Liberals and the media campaign to show coffins at Dover, but ignore images like Michael Yon's heroic photo of Major Mark Bieger risking his life for a little girl wounded by terrorists.
Subbing for Keith Olbermann Thursday night, Lawrence O'Donnell took a whole segment to rhapsodize over President Obama's "historic" trip to Dover Air Force Base to greet the coffins of Afghanistan war dead, and Friday used it as a bludgeon saying it was something Bush and Cheney "never had the decency to do."
But Vietnam Marine legend and our foremost chronicler of modern war, Bing West, ended his book on the battle for Fallujah, No True Glory, by charging us to honor our military not as victims, but as warriors.
"There would be no true glory for our soldiers in Iraq until they were not looked upon as victims but as aggressive warriors. Stories of their bravery deserved to be recorded and read by the next generation. Unsung, the noblest deed will die."
But liberals are decidedly uncomfortable with such things. They have been clamoring to get into Dover to "honor" the dead — or to exploit them to drive home the image of the cost of war in the public mind. They are good on issues like shortcomings at Walter Reed Hospital, but not at telling the stories of our Medal of Honor recipients.
Thinking on this topic had me searching for this passage from my review of Imperial Grunts: The American Military on the Ground. No one has spent more time embedded with frontline troops in more parts of the world than Robert Kaplan.
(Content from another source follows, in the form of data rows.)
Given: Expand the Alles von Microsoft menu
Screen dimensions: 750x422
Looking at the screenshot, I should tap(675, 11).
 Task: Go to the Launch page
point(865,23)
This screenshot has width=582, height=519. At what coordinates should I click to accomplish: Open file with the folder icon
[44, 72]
I summarized Kaplan's point thusly:
Despite news reports of low morale in the armed services because of overdeployment, with Army Special Forces and Marines," he notes, "I had met only two kinds of troops: those who were serving in Iraq and Afghanistan, and those who were jealous of those who were."
The biggest complaint from Marines and Special Forces is not about being put in harm's way – rather, Kaplan writes, they sneer about "the tyranny of the single casualty" that makes politicians so risk-averse that it actually increases danger in the long run. "Force protection is force projection," is the soldiers' refrain.
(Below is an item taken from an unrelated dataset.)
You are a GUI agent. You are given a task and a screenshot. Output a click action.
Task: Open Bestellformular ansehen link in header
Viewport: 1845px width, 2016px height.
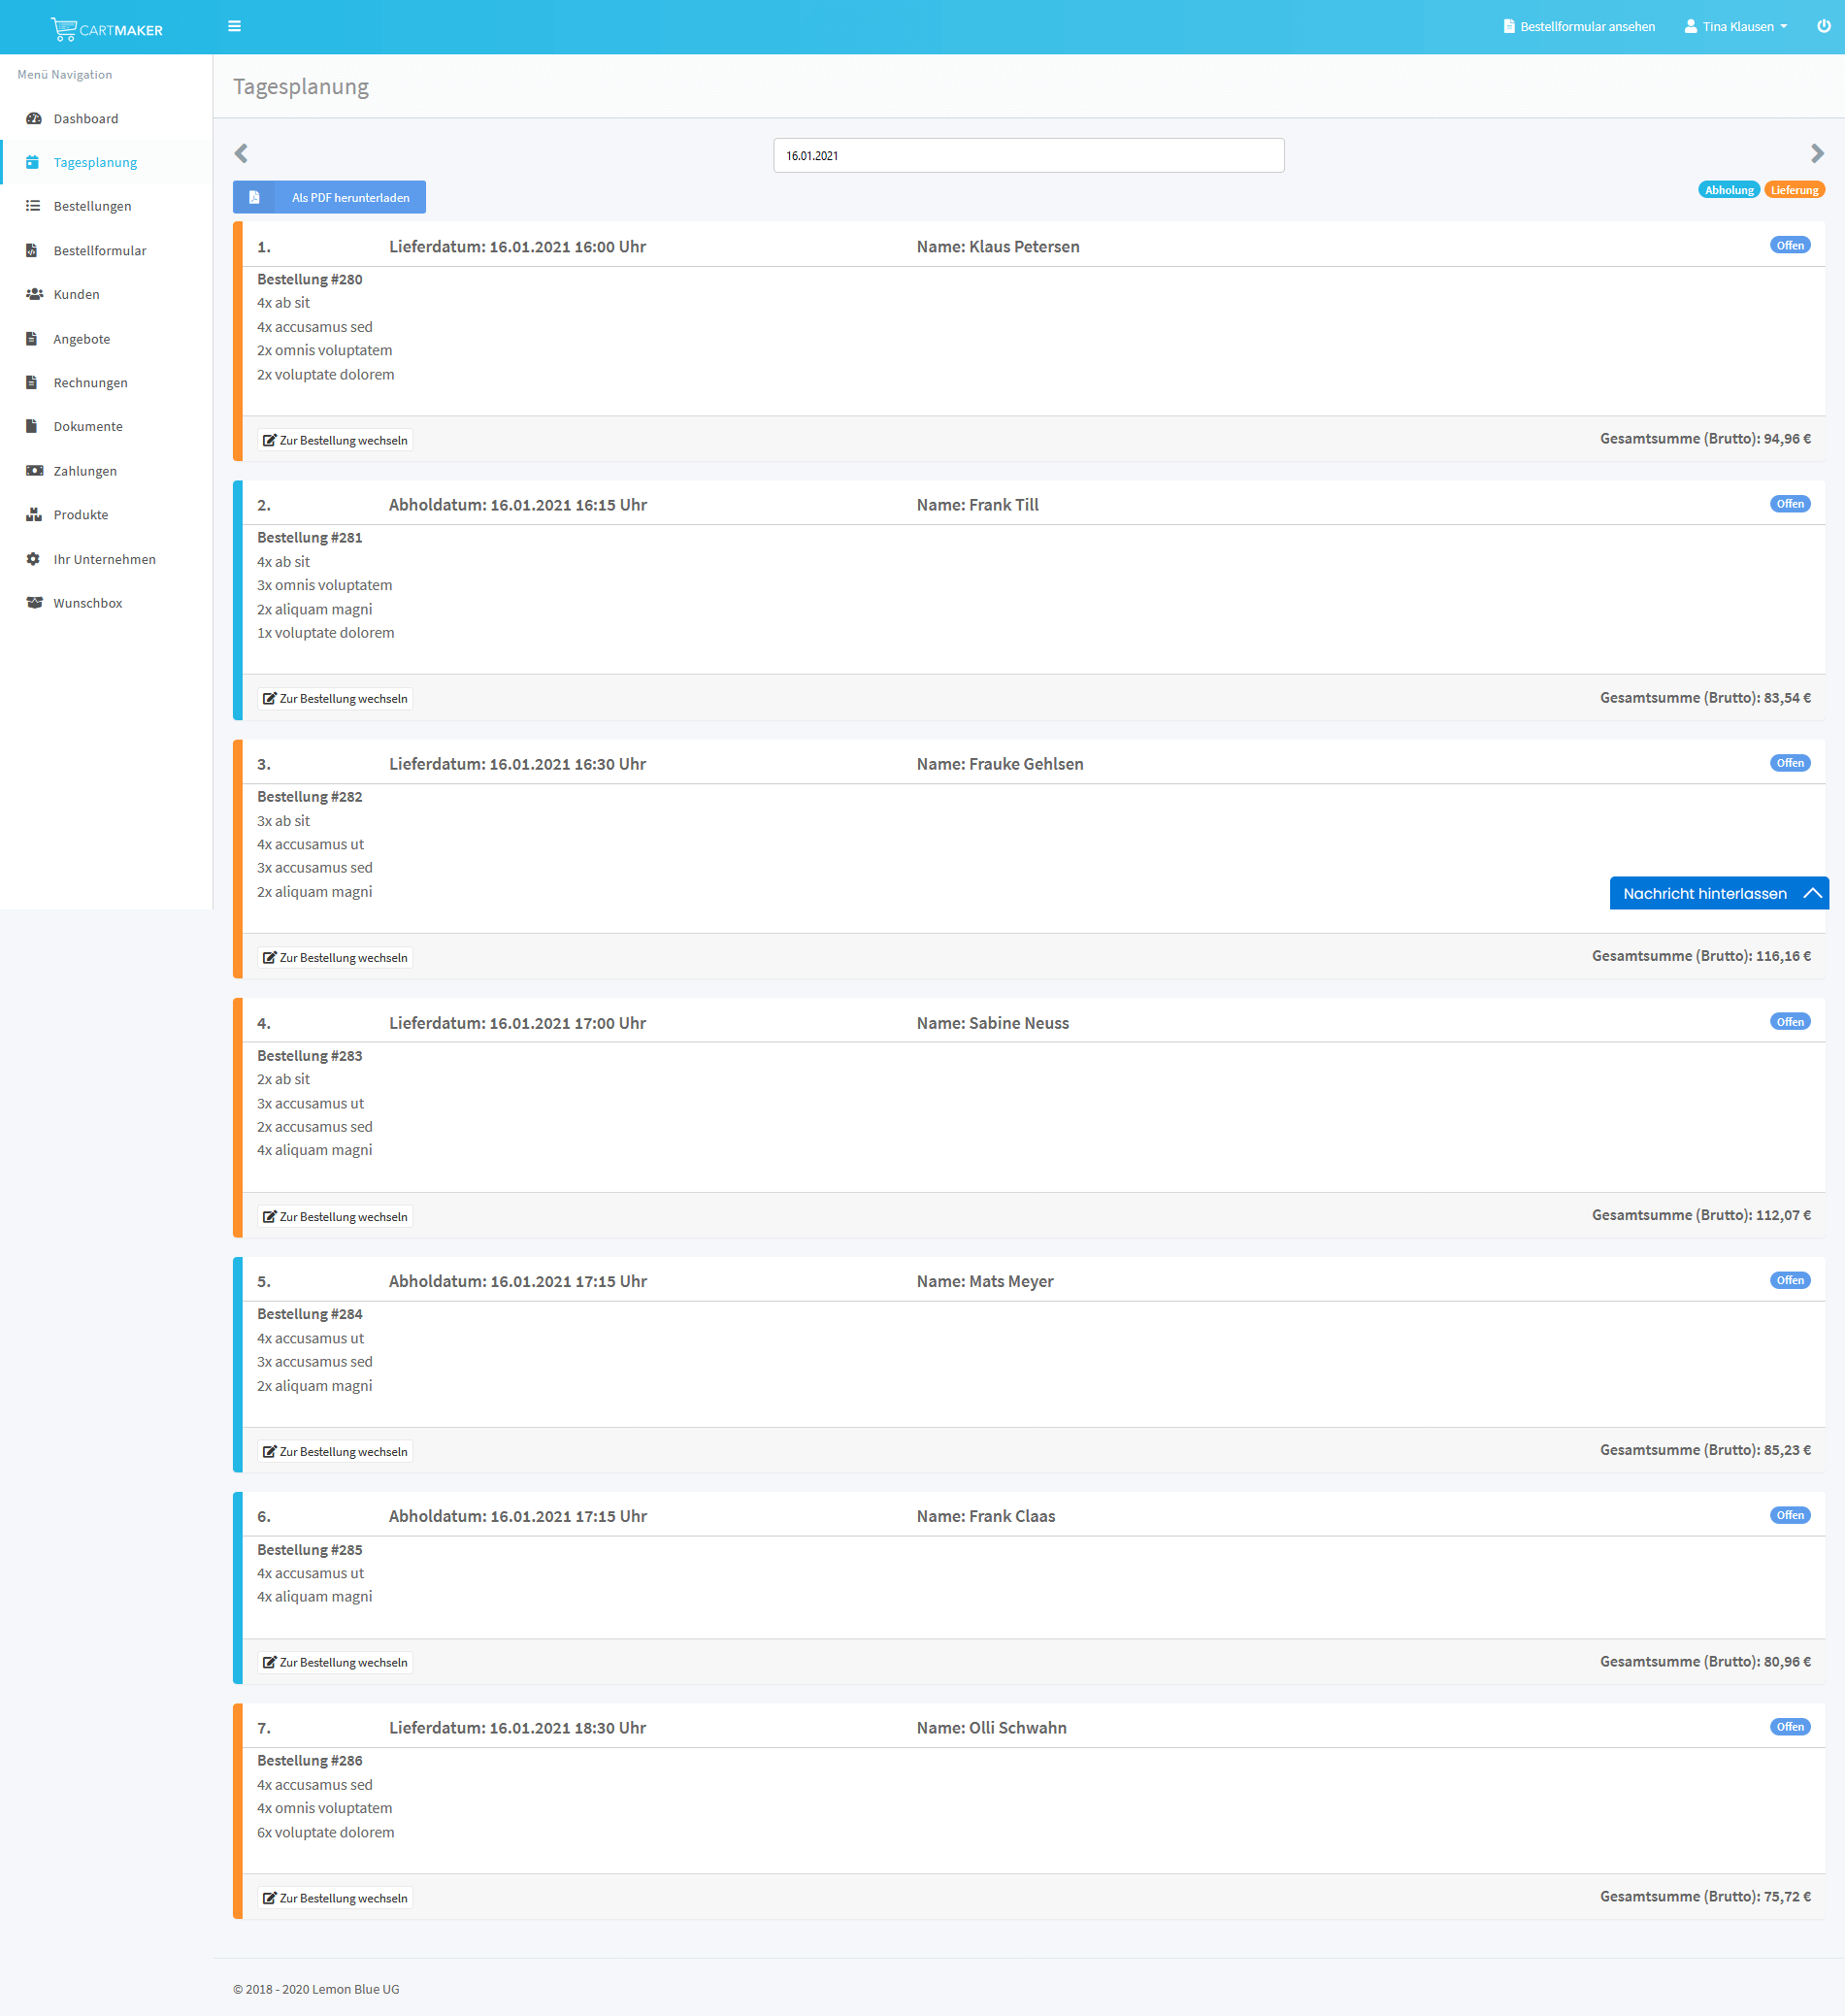tap(1578, 27)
And while the media focus on casualties and goad President Bush to show he cares, the troops beg for the opposite, saying every fuss made by the media – and especially a politician – makes Americans more appealing targets and their job even tougher, Kaplan reports.
In other words, too much focus on preventing military deaths, and making our enemies think that producing more of them will weigh so heavily on our President that he may cut and run, each in its own way, makes casualties more likely.
But there is another part of Imperial Grunts that struck me on this Sunday as I looked back at this review:
By traveling the world and living with soldiers and Marines for months at a time, Kaplan learns that the blow-dried, Northeastern and impossibly cosmopolitan U.S. reporters understand little about the "heavily Southern, Evangelical Christian nationalists" who make up the "point of the spear" of America's foreign policy.
Now where else have I heard a similar description lately? Oh, right, for months, Chris Matthews and his weekend panel members Andrew Sullivan and Kathleen Parker, uber-hater Keith Olbermann, and Rachel Maddow through her foaming at the mouth guest Frank Scheaffer, have been damning conservative Republicans as appealing only to Southern, white, Evangelical Christian nationalists who want to return to a go-it-alone (nationalistic) foreign policy.
Gee, I wonder why Democrats are always trying to hamper the collecting of military absentee ballots, or why mainstream media reporters have such a hard time talking about military objectives rather than body counts?
Now, before conservatives get too proud of ourselves as how much more we have in common with the heroes of our armed forces than those darn liberals; here's a passage from Kaplan's Grunts that puts it in perspective:
"Running into the fire rather than seeking cover from it goes counter to every human instinct – trust me …" Kaplan writes. "I had started deluding myself that they weren't much different from me. They had soft spots, they got sick, they complained. But in one flash … I realized they were not like me; they were Marines. It is no exaggeration to say that Capt. Smith and Bravo literally rode to the sound of the guns."
Perhaps it was that quality that President Obama was honoring at Dover the other night. I suppose he deserves the benefit of the doubt. Once. (Though Liz Cheney is exactly right that he didn't need the cameras and the press pool to accomplish that.) If he does it as a matter of course, then the Special Forces commander's complaint to Robert Kaplan about making Americans higher value targets becomes a real issue.
In the meantime, let's honor our fallen heroes as they return home. Not just as photo ops, but care for their families, and remember their sacrifice.
But lets also honor the guys who, in the words of George S. Patton, "make the other poor damn bastard die for his country" (or cause). Giving them the tools– and the rules (of engagement)– to win is the best honor we can pay to the fallen.
As O'Donnell, Olbermann, Maddow and Matthews beat the drum to get out of Afghanistan, they are calling on President Obama to salute the caskets, and then waste the sacrifice made by the people in them.